Stored data entries
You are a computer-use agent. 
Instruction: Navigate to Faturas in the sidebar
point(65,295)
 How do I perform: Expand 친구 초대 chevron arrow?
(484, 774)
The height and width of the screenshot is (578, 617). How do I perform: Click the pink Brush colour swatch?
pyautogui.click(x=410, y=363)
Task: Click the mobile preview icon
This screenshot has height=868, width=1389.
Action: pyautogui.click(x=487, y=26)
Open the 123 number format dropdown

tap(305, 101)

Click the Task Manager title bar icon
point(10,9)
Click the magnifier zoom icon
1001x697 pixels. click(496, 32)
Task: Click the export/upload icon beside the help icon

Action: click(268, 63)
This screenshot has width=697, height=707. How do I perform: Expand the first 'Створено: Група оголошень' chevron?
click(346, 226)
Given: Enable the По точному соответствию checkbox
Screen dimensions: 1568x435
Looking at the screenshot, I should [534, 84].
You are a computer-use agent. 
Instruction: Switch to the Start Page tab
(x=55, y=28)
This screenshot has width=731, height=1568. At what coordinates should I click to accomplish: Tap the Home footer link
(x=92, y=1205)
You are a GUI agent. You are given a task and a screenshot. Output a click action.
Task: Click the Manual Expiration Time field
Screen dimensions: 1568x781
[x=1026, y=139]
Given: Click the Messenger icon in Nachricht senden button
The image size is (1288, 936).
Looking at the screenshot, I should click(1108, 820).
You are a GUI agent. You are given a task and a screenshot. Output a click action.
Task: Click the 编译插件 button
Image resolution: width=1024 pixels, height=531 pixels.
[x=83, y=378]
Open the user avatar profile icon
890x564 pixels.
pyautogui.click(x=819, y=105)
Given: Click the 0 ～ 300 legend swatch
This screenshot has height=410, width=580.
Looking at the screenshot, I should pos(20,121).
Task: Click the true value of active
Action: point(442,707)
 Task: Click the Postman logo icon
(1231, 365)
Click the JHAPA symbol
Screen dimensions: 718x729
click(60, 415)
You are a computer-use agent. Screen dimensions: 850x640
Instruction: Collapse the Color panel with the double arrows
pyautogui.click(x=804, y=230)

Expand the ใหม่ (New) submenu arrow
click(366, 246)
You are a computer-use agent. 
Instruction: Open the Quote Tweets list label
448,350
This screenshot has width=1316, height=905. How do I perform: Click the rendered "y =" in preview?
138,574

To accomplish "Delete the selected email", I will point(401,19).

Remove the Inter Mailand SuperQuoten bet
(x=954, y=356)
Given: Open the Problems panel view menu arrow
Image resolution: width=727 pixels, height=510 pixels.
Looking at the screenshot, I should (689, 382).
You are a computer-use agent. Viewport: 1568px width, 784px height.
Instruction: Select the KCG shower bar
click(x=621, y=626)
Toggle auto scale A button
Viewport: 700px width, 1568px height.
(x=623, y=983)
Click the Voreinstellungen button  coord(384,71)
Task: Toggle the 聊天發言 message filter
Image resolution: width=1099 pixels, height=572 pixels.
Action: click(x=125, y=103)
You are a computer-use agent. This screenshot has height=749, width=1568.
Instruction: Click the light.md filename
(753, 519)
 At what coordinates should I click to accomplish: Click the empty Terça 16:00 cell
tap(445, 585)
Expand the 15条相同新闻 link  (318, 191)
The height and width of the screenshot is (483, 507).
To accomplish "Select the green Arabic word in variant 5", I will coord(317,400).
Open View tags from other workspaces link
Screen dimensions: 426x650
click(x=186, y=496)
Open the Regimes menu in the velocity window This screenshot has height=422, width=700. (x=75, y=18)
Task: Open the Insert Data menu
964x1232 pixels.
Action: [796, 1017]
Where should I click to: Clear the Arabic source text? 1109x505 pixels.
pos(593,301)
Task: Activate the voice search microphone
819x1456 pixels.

• _Assignment_
For each line in the entries that contains the string "will", make a copy.

• _Exercise output_
To accomplish "Delete the selected email", I will point(401,19).
To accomplish "Select the green Arabic word in variant 5", I will coord(317,400).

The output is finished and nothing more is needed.